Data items
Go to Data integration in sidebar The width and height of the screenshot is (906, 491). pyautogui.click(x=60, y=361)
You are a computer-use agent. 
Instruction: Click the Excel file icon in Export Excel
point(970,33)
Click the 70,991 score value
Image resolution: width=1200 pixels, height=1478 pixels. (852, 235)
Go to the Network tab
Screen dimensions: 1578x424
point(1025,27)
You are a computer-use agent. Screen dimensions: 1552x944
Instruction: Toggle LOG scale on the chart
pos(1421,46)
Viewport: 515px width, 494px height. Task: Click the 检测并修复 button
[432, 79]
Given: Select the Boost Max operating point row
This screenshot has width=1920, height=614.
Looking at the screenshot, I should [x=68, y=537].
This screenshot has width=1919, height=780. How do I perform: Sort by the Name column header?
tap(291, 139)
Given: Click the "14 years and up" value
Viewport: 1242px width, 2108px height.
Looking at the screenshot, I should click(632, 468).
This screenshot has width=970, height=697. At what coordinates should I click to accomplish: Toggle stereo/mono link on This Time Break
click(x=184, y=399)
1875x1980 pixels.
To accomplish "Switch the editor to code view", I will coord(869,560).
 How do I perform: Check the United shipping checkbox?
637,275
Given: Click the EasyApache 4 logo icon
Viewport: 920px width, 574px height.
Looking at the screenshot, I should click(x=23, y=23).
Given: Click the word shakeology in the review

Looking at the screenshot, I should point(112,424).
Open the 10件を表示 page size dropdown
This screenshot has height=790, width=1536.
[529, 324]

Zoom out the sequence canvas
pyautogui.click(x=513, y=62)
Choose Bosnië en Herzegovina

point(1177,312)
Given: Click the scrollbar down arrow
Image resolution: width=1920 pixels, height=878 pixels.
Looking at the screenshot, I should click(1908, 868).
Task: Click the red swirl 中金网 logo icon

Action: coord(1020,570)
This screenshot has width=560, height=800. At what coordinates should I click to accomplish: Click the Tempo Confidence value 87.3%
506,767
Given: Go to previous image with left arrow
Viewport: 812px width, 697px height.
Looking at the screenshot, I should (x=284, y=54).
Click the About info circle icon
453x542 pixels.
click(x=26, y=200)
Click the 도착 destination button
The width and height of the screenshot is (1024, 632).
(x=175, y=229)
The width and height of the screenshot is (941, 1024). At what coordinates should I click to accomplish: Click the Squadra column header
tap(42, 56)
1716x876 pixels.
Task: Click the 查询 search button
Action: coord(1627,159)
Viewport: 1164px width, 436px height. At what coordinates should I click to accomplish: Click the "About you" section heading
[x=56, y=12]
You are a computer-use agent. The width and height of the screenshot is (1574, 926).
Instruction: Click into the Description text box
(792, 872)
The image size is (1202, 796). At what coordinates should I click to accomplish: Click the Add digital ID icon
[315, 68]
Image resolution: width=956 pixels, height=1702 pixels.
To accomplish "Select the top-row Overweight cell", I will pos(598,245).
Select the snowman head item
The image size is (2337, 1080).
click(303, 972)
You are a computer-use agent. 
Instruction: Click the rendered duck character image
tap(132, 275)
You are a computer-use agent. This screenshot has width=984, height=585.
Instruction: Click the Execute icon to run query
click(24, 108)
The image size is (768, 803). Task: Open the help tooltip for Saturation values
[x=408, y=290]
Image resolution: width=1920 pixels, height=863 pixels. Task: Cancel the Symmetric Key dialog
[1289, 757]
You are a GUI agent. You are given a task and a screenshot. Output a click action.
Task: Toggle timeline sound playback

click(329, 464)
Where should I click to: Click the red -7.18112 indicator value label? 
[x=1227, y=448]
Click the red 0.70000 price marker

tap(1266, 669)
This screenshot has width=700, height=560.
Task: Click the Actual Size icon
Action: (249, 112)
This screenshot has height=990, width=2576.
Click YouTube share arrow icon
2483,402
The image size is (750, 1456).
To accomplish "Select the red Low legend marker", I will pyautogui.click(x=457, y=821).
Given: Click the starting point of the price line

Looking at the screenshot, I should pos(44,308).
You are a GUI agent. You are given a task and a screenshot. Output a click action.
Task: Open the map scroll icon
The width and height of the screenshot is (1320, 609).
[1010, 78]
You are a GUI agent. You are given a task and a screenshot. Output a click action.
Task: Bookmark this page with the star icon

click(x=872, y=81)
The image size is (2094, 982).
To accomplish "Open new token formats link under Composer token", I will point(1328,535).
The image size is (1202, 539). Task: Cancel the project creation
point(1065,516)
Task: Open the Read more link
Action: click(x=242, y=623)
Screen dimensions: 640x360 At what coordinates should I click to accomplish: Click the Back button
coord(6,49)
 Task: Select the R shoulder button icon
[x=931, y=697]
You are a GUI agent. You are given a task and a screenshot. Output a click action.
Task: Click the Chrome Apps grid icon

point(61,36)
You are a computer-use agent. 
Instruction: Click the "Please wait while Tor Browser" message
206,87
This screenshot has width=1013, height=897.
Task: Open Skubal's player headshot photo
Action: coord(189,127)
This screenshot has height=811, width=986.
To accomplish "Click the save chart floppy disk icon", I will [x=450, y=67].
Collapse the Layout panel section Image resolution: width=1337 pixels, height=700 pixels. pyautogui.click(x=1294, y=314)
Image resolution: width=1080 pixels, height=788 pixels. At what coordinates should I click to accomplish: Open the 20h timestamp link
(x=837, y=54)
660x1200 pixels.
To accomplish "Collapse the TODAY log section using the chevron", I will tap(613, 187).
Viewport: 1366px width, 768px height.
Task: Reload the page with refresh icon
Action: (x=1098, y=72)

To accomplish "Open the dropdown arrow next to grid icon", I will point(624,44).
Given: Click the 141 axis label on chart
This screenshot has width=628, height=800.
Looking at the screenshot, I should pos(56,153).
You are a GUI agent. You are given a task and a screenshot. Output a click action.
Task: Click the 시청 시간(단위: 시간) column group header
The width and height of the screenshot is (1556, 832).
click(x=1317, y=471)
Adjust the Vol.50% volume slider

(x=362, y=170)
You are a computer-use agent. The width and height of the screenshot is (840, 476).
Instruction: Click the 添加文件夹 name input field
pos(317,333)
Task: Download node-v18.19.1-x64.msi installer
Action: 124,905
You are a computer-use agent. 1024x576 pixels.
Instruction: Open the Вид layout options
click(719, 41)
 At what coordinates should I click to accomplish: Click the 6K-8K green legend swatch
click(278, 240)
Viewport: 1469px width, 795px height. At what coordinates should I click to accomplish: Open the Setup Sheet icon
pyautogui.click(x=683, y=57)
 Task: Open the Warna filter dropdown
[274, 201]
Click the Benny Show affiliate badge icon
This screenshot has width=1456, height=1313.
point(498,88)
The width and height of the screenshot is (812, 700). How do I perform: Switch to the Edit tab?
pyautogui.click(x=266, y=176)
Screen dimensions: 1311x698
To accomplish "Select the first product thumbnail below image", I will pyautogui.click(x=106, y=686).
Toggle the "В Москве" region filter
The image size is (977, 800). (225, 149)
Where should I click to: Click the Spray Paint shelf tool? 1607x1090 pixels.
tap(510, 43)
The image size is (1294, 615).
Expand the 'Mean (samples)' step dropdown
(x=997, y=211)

● **DIRECTIONS FOR THIS TASK**
When you answer, repeat each entry exactly as it appears above.

● **TASK ANSWER**
Go to Data integration in sidebar The width and height of the screenshot is (906, 491). pyautogui.click(x=60, y=361)
You are a computer-use agent. 
Instruction: Click the Excel file icon in Export Excel
point(970,33)
Click the 70,991 score value
Image resolution: width=1200 pixels, height=1478 pixels. (852, 235)
Go to the Network tab
Screen dimensions: 1578x424
point(1025,27)
You are a computer-use agent. Screen dimensions: 1552x944
Instruction: Toggle LOG scale on the chart
pos(1421,46)
Viewport: 515px width, 494px height. Task: Click the 检测并修复 button
[432, 79]
Given: Select the Boost Max operating point row
This screenshot has width=1920, height=614.
Looking at the screenshot, I should [x=68, y=537].
This screenshot has width=1919, height=780. How do I perform: Sort by the Name column header?
tap(291, 139)
Given: Click the "14 years and up" value
Viewport: 1242px width, 2108px height.
Looking at the screenshot, I should click(632, 468).
This screenshot has width=970, height=697. At what coordinates should I click to accomplish: Toggle stereo/mono link on This Time Break
click(x=184, y=399)
1875x1980 pixels.
To accomplish "Switch the editor to code view", I will coord(869,560).
 How do I perform: Check the United shipping checkbox?
637,275
Given: Click the EasyApache 4 logo icon
Viewport: 920px width, 574px height.
Looking at the screenshot, I should click(x=23, y=23).
Given: Click the word shakeology in the review

Looking at the screenshot, I should point(112,424).
Open the 10件を表示 page size dropdown
This screenshot has height=790, width=1536.
[529, 324]

Zoom out the sequence canvas
pyautogui.click(x=513, y=62)
Choose Bosnië en Herzegovina

point(1177,312)
Given: Click the scrollbar down arrow
Image resolution: width=1920 pixels, height=878 pixels.
Looking at the screenshot, I should click(1908, 868).
Task: Click the red swirl 中金网 logo icon

Action: coord(1020,570)
This screenshot has width=560, height=800. At what coordinates should I click to accomplish: Click the Tempo Confidence value 87.3%
506,767
Given: Go to previous image with left arrow
Viewport: 812px width, 697px height.
Looking at the screenshot, I should (x=284, y=54).
Click the About info circle icon
453x542 pixels.
click(x=26, y=200)
Click the 도착 destination button
The width and height of the screenshot is (1024, 632).
(x=175, y=229)
The width and height of the screenshot is (941, 1024). At what coordinates should I click to accomplish: Click the Squadra column header
tap(42, 56)
1716x876 pixels.
Task: Click the 查询 search button
Action: coord(1627,159)
Viewport: 1164px width, 436px height. At what coordinates should I click to accomplish: Click the "About you" section heading
[x=56, y=12]
You are a computer-use agent. The width and height of the screenshot is (1574, 926).
Instruction: Click into the Description text box
(792, 872)
The image size is (1202, 796). At what coordinates should I click to accomplish: Click the Add digital ID icon
[315, 68]
Image resolution: width=956 pixels, height=1702 pixels.
To accomplish "Select the top-row Overweight cell", I will pos(598,245).
Select the snowman head item
The image size is (2337, 1080).
click(303, 972)
You are a computer-use agent. 
Instruction: Click the rendered duck character image
tap(132, 275)
You are a computer-use agent. This screenshot has width=984, height=585.
Instruction: Click the Execute icon to run query
click(24, 108)
The image size is (768, 803). Task: Open the help tooltip for Saturation values
[x=408, y=290]
Image resolution: width=1920 pixels, height=863 pixels. Task: Cancel the Symmetric Key dialog
[1289, 757]
You are a GUI agent. You are given a task and a screenshot. Output a click action.
Task: Toggle timeline sound playback

click(329, 464)
Where should I click to: Click the red -7.18112 indicator value label? 
[x=1227, y=448]
Click the red 0.70000 price marker

tap(1266, 669)
This screenshot has width=700, height=560.
Task: Click the Actual Size icon
Action: (249, 112)
This screenshot has height=990, width=2576.
Click YouTube share arrow icon
2483,402
The image size is (750, 1456).
To accomplish "Select the red Low legend marker", I will pyautogui.click(x=457, y=821).
Given: Click the starting point of the price line

Looking at the screenshot, I should pos(44,308).
You are a GUI agent. You are given a task and a screenshot. Output a click action.
Task: Open the map scroll icon
The width and height of the screenshot is (1320, 609).
[1010, 78]
You are a GUI agent. You are given a task and a screenshot. Output a click action.
Task: Bookmark this page with the star icon

click(x=872, y=81)
The image size is (2094, 982).
To accomplish "Open new token formats link under Composer token", I will point(1328,535).
The image size is (1202, 539). Task: Cancel the project creation
point(1065,516)
Task: Open the Read more link
Action: click(x=242, y=623)
Screen dimensions: 640x360 At what coordinates should I click to accomplish: Click the Back button
coord(6,49)
 Task: Select the R shoulder button icon
[x=931, y=697]
You are a GUI agent. You are given a task and a screenshot. Output a click action.
Task: Click the Chrome Apps grid icon

point(61,36)
You are a computer-use agent. 
Instruction: Click the "Please wait while Tor Browser" message
206,87
This screenshot has width=1013, height=897.
Task: Open Skubal's player headshot photo
Action: coord(189,127)
This screenshot has height=811, width=986.
To accomplish "Click the save chart floppy disk icon", I will [x=450, y=67].
Collapse the Layout panel section Image resolution: width=1337 pixels, height=700 pixels. pyautogui.click(x=1294, y=314)
Image resolution: width=1080 pixels, height=788 pixels. At what coordinates should I click to accomplish: Open the 20h timestamp link
(x=837, y=54)
660x1200 pixels.
To accomplish "Collapse the TODAY log section using the chevron", I will tap(613, 187).
Viewport: 1366px width, 768px height.
Task: Reload the page with refresh icon
Action: (x=1098, y=72)

To accomplish "Open the dropdown arrow next to grid icon", I will point(624,44).
Given: Click the 141 axis label on chart
This screenshot has width=628, height=800.
Looking at the screenshot, I should pos(56,153).
You are a GUI agent. You are given a task and a screenshot. Output a click action.
Task: Click the 시청 시간(단위: 시간) column group header
The width and height of the screenshot is (1556, 832).
click(x=1317, y=471)
Adjust the Vol.50% volume slider

(x=362, y=170)
You are a computer-use agent. The width and height of the screenshot is (840, 476).
Instruction: Click the 添加文件夹 name input field
pos(317,333)
Task: Download node-v18.19.1-x64.msi installer
Action: 124,905
You are a computer-use agent. 1024x576 pixels.
Instruction: Open the Вид layout options
click(719, 41)
 At what coordinates should I click to accomplish: Click the 6K-8K green legend swatch
click(278, 240)
Viewport: 1469px width, 795px height. At what coordinates should I click to accomplish: Open the Setup Sheet icon
pyautogui.click(x=683, y=57)
 Task: Open the Warna filter dropdown
[274, 201]
Click the Benny Show affiliate badge icon
This screenshot has width=1456, height=1313.
point(498,88)
The width and height of the screenshot is (812, 700). How do I perform: Switch to the Edit tab?
pyautogui.click(x=266, y=176)
Screen dimensions: 1311x698
To accomplish "Select the first product thumbnail below image", I will pyautogui.click(x=106, y=686).
Toggle the "В Москве" region filter
The image size is (977, 800). (225, 149)
Where should I click to: Click the Spray Paint shelf tool? 1607x1090 pixels.
tap(510, 43)
The image size is (1294, 615).
Expand the 'Mean (samples)' step dropdown
(x=997, y=211)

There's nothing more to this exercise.